PC上の地図が拡大され居住地区周辺が画面内に合わされる。


「空白地帯となった為この地域のゴミどもが活性化し始めました。

特に土屋率いる無頼連合は既成事実化も兼ね下の暴走族、旧車會を走らせ威嚇行動に移り始めています。」

「土屋総長・・・。」

「正直、緊迫した状況です。完全に縄張りを奪われてからの対応だと周辺組織にも当該地域住民にも反発される可能性が高まりますので早急な対応に移りましょう。」


頭に疑問符を浮かべオロオロするだけのアマネの前にタブレットを差し出し、自身にPCを引き寄せた石田は言う。


「該当地区で斉村さんが管理していた頃の顔役へ接触をはかります。

ご記憶にある名前や特徴を教えて下さい。」

「えっと、ちょっと待って下さいね。あ〜・・・。」

「これが最善で顔役と接触出来ない場合は次善の行動として、神崎に協力を要請し個人的な交友から武道派を貸してもらう事になります。
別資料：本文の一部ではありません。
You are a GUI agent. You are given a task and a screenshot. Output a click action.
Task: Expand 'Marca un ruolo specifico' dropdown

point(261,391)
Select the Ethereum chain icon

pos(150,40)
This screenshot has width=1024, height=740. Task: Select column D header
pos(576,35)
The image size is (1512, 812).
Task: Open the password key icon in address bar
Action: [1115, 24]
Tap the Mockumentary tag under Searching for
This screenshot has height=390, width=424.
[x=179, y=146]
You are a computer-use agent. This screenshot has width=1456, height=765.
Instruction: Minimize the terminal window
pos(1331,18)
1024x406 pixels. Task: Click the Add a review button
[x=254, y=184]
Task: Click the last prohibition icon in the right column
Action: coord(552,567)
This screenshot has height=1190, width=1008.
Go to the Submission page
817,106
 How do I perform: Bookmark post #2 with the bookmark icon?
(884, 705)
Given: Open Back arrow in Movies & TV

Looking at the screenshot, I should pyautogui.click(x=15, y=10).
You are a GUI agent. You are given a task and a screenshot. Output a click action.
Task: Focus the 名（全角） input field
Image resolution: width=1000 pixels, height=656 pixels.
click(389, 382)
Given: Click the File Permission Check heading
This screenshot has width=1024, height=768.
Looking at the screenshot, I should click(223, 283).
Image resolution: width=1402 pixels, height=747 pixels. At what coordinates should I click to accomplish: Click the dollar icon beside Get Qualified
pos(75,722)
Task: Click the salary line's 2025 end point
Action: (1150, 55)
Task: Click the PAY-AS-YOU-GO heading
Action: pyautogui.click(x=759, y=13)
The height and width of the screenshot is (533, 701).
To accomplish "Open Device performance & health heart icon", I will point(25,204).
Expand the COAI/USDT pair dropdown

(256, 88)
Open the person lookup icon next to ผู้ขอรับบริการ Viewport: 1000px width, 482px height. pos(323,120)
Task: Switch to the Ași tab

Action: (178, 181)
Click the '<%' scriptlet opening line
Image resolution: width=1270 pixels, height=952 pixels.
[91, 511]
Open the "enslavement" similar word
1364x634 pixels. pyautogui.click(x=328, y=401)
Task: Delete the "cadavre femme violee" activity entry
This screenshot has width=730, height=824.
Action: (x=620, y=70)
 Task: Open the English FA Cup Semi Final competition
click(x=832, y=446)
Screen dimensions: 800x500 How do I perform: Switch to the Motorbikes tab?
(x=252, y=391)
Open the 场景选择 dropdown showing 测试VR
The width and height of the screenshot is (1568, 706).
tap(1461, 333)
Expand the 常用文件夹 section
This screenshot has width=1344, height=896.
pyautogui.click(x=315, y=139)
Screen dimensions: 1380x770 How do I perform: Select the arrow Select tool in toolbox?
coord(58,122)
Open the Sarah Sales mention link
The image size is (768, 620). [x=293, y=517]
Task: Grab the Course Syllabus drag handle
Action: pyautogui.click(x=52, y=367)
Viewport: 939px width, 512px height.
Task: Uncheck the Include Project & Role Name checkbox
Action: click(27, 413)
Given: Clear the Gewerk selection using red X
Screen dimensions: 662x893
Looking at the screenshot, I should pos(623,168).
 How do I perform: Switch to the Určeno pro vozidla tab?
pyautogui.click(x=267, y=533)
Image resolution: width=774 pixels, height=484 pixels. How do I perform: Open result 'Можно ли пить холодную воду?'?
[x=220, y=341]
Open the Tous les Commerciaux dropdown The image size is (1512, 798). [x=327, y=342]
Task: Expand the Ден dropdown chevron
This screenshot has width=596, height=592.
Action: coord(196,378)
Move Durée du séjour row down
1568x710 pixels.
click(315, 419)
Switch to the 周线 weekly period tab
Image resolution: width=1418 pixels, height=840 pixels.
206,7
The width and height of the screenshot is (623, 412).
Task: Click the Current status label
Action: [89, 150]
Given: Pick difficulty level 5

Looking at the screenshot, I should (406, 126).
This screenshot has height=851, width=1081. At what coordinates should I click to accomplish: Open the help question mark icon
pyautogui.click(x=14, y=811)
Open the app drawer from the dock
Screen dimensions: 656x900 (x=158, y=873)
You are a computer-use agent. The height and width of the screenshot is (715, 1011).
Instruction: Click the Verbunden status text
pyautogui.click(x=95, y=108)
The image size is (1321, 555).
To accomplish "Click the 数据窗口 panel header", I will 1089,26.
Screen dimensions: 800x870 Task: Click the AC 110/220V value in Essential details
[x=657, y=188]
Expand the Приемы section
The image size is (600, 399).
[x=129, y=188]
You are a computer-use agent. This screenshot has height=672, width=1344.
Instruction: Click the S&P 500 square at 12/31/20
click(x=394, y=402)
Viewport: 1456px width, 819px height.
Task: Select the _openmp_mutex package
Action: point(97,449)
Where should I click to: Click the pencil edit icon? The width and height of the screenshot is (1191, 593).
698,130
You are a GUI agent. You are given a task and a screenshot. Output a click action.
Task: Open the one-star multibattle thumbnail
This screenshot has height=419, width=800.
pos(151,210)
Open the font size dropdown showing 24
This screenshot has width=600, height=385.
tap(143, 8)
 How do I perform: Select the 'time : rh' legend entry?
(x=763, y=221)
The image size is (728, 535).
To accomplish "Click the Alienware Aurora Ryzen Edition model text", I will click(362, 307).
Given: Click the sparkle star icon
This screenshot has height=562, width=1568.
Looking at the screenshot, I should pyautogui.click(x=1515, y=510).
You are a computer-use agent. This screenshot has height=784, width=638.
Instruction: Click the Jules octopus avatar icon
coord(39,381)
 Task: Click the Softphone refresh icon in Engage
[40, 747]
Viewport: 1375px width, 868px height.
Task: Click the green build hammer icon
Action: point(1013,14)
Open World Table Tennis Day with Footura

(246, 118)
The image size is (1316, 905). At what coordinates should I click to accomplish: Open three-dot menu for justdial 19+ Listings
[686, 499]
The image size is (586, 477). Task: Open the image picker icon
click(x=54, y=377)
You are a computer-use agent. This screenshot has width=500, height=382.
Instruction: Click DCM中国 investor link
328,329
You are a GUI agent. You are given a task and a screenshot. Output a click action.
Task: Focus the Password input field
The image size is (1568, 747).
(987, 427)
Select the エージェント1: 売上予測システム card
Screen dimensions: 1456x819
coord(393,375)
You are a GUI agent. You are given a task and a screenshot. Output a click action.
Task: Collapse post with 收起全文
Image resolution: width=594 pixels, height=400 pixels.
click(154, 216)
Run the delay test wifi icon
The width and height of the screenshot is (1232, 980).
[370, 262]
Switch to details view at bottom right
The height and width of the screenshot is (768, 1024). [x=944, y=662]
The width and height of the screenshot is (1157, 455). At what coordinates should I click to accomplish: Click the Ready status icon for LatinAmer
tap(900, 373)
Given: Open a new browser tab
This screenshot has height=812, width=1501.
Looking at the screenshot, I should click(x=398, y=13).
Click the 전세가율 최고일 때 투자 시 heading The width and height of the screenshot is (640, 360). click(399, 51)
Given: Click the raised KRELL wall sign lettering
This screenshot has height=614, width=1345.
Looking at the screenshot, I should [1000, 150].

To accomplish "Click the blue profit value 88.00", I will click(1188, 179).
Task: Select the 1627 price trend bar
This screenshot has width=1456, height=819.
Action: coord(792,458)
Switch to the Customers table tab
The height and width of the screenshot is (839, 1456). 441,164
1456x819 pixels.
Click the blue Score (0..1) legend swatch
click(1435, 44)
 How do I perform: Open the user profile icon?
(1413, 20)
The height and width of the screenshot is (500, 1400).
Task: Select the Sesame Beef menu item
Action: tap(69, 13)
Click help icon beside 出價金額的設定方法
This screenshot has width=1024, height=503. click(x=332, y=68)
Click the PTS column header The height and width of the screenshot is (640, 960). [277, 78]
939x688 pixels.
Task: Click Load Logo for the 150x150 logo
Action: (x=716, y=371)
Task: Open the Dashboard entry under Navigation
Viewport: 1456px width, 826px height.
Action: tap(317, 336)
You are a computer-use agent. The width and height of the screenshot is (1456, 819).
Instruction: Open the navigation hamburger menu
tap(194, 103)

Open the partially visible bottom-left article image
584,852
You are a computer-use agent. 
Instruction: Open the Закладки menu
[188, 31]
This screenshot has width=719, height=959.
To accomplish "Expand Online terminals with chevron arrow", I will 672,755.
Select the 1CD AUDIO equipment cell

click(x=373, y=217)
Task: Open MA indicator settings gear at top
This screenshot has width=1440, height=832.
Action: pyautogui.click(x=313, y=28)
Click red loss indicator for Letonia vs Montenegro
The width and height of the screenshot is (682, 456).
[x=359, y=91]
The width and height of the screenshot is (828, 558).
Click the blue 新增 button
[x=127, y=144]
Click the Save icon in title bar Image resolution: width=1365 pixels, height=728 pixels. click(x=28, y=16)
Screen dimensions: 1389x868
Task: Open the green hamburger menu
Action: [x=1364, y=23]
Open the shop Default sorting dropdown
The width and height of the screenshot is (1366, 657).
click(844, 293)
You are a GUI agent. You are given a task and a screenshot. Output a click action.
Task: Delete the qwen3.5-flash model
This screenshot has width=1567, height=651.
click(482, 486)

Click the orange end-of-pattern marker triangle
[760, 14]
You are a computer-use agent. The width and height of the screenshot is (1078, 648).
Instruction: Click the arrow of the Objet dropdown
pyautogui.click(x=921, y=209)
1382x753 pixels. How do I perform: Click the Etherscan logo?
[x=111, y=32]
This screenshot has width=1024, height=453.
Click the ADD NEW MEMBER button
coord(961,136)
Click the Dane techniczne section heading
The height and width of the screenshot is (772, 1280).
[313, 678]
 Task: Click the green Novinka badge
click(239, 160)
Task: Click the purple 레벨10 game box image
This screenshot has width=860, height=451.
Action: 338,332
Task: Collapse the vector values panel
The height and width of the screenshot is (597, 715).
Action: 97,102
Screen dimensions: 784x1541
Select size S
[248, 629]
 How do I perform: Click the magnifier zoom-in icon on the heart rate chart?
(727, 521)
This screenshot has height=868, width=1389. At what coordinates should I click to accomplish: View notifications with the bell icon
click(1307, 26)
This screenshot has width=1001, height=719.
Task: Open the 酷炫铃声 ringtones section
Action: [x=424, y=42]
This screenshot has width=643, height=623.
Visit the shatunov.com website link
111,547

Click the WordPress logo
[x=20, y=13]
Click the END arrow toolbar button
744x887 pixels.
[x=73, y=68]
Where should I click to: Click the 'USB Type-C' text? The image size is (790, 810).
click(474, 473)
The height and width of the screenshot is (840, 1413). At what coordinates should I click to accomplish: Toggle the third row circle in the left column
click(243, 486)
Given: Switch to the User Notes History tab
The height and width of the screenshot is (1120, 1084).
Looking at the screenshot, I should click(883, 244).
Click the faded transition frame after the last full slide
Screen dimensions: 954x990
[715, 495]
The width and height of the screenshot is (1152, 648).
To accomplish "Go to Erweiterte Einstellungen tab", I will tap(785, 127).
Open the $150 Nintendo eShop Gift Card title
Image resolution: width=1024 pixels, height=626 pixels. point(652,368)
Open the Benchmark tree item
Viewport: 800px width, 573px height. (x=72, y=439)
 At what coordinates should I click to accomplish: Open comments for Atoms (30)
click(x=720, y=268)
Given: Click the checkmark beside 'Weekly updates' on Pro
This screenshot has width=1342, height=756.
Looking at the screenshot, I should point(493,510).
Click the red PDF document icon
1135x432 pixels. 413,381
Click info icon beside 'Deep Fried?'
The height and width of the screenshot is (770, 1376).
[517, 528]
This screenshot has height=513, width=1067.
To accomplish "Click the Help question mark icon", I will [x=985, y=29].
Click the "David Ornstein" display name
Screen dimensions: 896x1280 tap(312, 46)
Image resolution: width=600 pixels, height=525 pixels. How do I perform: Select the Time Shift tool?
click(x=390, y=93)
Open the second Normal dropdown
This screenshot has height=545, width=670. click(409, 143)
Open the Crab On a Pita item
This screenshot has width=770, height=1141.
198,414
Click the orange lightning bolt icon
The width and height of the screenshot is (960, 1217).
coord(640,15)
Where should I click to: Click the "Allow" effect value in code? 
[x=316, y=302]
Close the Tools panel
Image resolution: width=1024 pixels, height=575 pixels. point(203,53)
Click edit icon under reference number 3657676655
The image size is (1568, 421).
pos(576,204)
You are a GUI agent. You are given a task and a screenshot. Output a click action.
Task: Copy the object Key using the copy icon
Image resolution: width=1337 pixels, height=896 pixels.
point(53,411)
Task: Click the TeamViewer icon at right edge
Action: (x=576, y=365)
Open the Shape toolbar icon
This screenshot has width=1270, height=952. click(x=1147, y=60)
サラさんと並ぶ暴威が数人いるとの事ですが制御し難い性格とも聞いていますので穏やかな日々とはお別れを。」


両手を前に出しタブレット内の名簿に目を走らせるアマネは焦燥を噛み殺し記憶を探る。


ボスの支持で何度か顔を合わせたあの人達は・・・。

なんと呼ばれていたかを探るように虚空に視線を向けてから目を瞑る。


「ヤマです。他の人達にヤマって呼ばれていた半グレがチンピラを管理していました。」

「特徴を。」

「えっと・・・両腕のタトゥーと短髪。後は、馬鹿みたいにピアスの穴を拡張していました。」

「ハハ、山崎賢治ですね。住所は把握していますので接触しましょう。」


席を立った石田はPCを閉じると一度伸びをする。


「アマネさんが直ぐに動かせる資金はありますか?」

「え?えっとザキさんの所で頂いた報酬が・・・二、三百万円位・・・。」

「了解しました。神崎にも手伝わせます。」


言葉と共に石田はスマホに手を伸ばした。